Small sensitivity_cutoff leads to more signatures to be removed, and 1 denotes that no signature is removed.
Value
cell_labels return a vector contains cell type mapping results for each cell.
probabilities return a probability matrix indicating the predicted probability for each cell belongs to each cell type respectively.
Examples
load(system.file('extdata','example_expmat.RData', package = "SCINA"))
load(system.file('extdata','example_signatures.RData', package = "SCINA"))
exp = exp_test$exp_data
results = SCINA(exp, signatures, max_iter = 120, convergence_n = 12,
convergence_rate = 0.999, sensitivity_cutoff = 0.9)
table(exp_test$true_label, results$cell_labels)

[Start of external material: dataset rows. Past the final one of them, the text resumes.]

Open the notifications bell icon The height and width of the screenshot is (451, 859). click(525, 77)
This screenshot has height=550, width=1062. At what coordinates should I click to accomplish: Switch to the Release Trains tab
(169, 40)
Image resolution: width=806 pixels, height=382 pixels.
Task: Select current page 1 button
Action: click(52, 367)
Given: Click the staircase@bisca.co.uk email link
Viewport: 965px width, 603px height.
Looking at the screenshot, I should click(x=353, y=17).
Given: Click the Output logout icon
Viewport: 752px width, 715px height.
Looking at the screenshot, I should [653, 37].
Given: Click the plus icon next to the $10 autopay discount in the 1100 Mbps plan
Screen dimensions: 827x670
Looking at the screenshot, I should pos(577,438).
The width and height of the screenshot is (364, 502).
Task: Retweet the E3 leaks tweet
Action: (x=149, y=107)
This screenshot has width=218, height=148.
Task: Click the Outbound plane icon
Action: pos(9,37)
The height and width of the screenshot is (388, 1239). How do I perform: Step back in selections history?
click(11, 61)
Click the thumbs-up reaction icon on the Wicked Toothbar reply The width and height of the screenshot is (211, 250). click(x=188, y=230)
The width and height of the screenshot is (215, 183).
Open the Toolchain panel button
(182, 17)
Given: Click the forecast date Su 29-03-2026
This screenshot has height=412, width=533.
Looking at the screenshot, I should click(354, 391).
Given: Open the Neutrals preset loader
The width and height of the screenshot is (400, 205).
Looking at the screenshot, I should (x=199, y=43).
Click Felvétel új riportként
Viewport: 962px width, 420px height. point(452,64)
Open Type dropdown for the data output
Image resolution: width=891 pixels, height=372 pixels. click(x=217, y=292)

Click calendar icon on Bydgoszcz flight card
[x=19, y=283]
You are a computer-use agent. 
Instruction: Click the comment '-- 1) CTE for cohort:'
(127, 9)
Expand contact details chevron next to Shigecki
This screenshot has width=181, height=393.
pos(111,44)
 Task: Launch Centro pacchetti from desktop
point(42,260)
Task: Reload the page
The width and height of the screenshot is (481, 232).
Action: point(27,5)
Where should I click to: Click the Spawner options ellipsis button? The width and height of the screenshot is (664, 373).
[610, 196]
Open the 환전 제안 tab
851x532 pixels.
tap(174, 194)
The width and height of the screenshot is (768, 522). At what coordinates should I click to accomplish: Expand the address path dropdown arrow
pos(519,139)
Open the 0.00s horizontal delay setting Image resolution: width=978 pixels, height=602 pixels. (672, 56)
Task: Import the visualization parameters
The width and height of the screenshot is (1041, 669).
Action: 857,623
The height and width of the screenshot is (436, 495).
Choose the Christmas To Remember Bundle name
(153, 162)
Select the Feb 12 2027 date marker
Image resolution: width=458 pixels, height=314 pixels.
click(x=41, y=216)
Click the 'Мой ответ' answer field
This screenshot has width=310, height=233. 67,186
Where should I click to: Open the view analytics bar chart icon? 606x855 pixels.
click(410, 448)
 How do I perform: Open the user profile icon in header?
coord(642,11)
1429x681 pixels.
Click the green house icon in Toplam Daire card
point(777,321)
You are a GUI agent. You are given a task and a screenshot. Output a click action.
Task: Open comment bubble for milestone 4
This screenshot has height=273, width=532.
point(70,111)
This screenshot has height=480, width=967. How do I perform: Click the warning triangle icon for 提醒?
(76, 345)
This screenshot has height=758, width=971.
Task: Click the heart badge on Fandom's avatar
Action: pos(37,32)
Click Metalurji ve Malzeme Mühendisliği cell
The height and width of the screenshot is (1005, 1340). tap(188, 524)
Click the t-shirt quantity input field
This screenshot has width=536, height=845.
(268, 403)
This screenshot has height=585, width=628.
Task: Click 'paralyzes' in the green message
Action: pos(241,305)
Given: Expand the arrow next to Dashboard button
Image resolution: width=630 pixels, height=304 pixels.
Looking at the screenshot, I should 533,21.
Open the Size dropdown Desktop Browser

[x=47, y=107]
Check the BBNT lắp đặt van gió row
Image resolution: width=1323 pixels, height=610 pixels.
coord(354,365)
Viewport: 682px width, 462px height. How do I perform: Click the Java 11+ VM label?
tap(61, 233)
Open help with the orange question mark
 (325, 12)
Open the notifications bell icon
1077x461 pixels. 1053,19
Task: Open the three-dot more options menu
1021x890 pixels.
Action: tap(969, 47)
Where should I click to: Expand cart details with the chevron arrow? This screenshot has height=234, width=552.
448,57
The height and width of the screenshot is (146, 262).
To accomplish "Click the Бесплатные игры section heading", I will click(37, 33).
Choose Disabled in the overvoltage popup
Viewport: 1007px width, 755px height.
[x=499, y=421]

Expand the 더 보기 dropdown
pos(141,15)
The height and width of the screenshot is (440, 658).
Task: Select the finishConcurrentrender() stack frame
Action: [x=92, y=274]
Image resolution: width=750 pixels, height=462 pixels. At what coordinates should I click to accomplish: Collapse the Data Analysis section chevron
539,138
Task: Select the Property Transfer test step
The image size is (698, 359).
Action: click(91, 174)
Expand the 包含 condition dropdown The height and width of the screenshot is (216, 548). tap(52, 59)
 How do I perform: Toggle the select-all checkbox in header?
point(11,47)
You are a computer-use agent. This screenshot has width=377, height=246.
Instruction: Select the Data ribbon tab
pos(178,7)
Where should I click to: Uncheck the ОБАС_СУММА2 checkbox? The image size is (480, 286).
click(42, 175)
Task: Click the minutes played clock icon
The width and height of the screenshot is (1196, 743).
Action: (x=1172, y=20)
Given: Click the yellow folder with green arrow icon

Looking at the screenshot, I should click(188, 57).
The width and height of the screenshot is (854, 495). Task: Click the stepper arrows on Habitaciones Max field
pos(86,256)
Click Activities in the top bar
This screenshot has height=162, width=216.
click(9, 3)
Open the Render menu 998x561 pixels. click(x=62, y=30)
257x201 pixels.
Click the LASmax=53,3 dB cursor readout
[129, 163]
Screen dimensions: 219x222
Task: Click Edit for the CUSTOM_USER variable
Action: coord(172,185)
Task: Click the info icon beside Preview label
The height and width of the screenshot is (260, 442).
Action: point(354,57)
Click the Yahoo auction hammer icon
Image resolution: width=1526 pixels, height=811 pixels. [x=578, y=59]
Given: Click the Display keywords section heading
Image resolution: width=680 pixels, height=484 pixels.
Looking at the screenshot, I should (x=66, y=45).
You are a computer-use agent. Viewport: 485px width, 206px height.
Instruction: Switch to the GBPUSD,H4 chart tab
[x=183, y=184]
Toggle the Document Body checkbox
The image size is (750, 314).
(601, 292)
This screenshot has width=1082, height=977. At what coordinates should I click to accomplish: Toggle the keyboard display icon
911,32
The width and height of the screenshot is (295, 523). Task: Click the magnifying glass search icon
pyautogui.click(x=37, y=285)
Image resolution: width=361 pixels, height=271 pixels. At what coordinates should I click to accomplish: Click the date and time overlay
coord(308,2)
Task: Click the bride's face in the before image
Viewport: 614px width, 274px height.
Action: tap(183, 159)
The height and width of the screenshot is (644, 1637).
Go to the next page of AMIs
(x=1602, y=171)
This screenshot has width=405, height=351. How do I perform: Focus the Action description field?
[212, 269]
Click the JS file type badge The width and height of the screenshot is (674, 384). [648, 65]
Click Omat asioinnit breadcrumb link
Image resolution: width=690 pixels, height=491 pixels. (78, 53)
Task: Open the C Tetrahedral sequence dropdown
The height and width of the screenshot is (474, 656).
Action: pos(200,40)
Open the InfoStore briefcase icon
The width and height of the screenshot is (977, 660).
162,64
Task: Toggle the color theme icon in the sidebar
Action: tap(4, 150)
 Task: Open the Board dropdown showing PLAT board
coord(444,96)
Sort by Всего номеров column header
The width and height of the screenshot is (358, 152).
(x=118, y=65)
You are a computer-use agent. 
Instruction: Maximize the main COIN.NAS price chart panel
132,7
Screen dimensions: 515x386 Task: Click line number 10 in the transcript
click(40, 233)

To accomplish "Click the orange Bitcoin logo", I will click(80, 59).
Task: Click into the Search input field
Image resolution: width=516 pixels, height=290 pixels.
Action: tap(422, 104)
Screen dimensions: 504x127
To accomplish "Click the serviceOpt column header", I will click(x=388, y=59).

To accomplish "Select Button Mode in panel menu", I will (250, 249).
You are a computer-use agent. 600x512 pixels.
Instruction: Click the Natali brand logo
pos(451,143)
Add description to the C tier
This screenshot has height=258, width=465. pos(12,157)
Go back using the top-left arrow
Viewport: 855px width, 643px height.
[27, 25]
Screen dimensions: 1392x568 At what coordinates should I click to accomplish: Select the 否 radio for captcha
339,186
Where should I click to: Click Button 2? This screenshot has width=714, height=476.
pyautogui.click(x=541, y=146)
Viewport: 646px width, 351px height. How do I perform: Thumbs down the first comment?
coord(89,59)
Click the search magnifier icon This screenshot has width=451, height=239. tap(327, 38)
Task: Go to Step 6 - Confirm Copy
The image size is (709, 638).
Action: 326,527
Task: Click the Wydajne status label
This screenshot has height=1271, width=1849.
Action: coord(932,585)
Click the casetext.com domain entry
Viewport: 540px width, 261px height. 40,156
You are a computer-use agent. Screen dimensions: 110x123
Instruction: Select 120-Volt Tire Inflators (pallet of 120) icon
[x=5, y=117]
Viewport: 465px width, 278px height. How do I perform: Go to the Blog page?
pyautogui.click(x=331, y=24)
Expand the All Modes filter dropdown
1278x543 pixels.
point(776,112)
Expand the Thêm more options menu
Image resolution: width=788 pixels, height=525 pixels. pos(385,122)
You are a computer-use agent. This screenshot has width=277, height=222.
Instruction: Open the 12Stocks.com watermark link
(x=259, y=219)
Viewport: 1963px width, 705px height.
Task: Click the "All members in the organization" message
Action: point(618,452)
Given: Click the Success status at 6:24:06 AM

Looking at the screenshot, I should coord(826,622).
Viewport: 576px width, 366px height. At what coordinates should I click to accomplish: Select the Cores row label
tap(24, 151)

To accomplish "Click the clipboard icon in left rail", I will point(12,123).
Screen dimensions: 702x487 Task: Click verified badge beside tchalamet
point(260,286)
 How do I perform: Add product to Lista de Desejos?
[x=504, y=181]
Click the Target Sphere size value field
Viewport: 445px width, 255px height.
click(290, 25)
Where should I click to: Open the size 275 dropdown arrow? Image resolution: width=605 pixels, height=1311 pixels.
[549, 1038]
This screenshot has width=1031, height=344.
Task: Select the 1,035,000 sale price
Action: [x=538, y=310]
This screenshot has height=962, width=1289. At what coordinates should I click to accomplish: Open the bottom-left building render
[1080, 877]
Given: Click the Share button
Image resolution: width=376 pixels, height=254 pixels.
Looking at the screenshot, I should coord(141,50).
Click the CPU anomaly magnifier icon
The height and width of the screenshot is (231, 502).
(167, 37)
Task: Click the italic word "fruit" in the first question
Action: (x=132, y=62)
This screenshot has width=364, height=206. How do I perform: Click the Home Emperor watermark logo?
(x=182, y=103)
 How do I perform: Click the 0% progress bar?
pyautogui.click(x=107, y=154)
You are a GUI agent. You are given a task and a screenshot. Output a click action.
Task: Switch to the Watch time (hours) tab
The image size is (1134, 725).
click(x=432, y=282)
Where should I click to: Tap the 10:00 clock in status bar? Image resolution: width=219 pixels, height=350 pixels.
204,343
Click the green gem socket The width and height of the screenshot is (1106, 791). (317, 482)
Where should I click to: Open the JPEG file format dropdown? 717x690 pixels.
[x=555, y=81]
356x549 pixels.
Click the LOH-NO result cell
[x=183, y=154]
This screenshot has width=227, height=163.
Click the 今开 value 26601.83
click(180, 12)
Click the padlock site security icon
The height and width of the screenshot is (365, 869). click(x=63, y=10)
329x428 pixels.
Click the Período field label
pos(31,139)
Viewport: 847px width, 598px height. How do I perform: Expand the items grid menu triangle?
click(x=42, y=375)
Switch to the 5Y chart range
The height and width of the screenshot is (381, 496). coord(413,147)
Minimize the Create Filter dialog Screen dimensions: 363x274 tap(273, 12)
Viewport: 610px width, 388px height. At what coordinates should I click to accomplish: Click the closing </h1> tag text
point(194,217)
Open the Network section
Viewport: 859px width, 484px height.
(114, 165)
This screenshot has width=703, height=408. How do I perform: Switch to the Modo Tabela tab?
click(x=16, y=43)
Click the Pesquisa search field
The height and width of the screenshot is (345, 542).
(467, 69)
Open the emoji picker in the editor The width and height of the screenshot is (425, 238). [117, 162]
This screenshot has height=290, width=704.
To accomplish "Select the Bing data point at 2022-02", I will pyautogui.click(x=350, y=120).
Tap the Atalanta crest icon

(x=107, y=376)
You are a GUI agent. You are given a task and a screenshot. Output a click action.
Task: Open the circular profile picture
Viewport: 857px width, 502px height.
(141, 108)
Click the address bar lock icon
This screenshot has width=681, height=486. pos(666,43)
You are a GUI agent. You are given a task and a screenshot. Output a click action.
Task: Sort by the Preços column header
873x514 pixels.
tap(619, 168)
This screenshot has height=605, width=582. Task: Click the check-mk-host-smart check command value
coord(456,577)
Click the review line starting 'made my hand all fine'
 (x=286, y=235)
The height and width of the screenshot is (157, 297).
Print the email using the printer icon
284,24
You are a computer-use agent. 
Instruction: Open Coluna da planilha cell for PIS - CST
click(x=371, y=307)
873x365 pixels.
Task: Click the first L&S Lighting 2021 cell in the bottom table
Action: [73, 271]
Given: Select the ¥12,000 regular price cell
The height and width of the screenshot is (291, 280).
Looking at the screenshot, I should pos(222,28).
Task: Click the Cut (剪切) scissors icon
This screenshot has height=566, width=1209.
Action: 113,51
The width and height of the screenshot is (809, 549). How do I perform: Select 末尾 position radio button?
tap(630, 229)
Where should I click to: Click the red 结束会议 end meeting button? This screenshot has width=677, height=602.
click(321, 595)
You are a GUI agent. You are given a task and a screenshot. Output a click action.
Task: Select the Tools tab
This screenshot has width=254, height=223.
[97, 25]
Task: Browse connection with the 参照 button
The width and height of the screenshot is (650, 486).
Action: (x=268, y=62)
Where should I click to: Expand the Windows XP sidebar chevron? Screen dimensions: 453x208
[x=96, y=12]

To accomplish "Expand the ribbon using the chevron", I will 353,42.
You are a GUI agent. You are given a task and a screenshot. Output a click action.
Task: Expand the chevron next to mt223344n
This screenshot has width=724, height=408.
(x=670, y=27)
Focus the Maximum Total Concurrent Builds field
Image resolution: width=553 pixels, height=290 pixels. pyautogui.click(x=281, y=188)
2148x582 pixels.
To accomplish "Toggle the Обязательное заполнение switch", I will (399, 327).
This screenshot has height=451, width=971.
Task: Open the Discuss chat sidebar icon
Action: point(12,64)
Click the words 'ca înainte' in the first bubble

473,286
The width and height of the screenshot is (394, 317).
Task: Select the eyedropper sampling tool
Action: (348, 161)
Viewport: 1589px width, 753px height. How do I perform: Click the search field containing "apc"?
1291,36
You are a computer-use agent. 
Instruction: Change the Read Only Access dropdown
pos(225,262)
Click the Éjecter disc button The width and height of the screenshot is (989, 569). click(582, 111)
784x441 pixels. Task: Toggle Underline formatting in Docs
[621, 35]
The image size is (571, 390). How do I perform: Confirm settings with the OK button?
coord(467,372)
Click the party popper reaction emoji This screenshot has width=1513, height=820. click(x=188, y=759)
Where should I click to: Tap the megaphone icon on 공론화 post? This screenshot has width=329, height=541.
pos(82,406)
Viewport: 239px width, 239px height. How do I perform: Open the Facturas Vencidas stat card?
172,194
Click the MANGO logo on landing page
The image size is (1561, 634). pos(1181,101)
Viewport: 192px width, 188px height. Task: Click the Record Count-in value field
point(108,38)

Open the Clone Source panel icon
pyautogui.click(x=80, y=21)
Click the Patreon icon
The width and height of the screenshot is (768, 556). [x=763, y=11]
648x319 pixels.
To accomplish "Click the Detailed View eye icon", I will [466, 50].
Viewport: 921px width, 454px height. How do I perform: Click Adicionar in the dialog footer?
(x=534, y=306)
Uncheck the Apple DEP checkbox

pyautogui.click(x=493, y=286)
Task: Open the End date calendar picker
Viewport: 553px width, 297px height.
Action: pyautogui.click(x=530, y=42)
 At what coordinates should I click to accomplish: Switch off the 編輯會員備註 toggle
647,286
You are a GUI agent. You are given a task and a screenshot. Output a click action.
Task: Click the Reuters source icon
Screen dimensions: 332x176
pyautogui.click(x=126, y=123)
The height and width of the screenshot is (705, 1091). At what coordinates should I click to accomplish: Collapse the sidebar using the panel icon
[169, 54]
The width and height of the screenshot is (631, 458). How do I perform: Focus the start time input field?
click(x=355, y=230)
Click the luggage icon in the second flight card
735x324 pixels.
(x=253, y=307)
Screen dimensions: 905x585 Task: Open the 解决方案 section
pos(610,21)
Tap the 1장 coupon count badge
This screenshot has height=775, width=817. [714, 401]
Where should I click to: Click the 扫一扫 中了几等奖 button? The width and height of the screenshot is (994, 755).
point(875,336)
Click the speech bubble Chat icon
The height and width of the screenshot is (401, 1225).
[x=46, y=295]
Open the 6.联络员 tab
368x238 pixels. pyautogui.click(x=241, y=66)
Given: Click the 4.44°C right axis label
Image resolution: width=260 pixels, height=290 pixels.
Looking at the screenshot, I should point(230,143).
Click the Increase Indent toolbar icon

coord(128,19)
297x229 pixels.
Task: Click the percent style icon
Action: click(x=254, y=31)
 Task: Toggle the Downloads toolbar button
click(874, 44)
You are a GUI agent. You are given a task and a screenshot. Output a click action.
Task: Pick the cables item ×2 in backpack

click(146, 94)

A function to plot SCINA results in a heatmap.
Description
A function to plot SCINA results in a heatmap.
Usage
plotheat.SCINA(exp, results, signatures)
Arguments
exp |
See more details in |
results |
An output object returned from SCINA. |
signatures |
See more details in |
Value
Plot a heatmap showing signature genes' expression level and SCINA predicted cell types.
A function to convert signatures uploaded via .csv files to lists used by SCINA.
Description
A function to convert signatures uploaded via .csv files to lists used by SCINA.
Usage
preprocess.signatures(file_path)
Arguments
file_path |
The path of the .csv file. The first row of the file should be cell type names. Each column is occupied by the signature genes/protein markers for the cell type in the first row. Please find more details in |
Value
A list of signature gene lists as an input for SCINA.